RECORDS FOR THE EXERCISE
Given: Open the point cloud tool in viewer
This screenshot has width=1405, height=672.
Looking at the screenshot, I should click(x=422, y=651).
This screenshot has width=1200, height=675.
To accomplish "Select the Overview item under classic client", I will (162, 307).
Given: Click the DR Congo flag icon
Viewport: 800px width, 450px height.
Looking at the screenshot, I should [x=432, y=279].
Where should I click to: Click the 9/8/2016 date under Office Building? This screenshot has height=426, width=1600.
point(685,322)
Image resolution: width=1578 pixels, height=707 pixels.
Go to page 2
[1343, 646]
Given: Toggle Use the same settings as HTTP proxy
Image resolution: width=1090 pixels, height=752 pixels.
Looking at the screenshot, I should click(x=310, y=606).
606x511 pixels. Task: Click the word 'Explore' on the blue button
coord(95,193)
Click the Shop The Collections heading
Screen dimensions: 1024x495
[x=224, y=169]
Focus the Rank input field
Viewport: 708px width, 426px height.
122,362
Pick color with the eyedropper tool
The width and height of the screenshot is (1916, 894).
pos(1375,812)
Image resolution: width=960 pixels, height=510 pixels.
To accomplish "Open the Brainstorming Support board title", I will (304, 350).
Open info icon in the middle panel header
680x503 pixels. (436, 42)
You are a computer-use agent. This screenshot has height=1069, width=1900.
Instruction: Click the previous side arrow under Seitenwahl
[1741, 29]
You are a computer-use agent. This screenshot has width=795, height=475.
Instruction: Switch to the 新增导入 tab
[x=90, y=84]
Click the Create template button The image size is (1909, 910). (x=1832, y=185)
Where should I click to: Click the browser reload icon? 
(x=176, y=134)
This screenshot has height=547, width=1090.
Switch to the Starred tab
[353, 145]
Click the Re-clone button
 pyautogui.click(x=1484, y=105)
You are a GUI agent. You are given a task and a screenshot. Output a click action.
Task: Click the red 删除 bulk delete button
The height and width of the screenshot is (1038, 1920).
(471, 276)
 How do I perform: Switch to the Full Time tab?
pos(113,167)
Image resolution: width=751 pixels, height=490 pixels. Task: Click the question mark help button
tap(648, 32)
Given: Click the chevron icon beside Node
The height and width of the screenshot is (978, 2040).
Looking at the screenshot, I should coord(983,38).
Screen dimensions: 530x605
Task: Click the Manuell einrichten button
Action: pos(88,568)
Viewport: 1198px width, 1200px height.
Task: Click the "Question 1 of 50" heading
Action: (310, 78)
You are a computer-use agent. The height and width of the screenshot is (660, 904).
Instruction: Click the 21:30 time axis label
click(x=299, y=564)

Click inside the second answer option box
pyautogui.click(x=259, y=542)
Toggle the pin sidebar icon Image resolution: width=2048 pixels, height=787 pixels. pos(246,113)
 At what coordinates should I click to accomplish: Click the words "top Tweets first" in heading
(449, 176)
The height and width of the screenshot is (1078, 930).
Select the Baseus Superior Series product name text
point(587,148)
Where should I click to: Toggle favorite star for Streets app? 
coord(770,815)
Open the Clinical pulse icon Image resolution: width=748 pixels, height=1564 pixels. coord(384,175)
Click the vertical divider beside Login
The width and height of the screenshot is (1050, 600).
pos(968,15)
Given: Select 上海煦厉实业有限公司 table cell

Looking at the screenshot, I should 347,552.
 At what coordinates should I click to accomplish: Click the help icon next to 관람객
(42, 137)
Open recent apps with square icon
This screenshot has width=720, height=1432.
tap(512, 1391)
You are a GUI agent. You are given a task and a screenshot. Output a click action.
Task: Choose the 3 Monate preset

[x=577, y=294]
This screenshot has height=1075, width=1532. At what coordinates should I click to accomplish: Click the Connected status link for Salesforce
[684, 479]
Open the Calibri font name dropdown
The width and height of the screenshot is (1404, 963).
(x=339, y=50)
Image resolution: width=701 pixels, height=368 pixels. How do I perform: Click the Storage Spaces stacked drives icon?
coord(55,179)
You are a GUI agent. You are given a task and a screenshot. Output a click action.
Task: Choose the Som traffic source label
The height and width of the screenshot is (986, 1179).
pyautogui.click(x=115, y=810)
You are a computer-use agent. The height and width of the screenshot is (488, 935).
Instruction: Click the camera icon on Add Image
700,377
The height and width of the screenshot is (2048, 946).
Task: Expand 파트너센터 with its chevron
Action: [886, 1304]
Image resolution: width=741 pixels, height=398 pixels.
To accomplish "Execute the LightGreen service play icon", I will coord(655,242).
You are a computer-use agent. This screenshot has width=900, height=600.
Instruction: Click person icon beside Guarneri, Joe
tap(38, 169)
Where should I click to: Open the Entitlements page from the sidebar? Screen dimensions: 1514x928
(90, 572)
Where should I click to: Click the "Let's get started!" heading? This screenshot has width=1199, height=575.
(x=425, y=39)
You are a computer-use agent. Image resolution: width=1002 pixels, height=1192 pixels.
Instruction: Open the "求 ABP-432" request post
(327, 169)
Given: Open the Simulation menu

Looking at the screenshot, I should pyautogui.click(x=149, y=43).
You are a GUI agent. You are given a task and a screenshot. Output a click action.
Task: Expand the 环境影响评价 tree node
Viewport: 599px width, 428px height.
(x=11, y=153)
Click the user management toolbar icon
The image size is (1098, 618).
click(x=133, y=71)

ASSIGNED TASK
Across all the entries above, how many lines have the word "will" in them? Only the number, please.

OUTPUT BELOW
3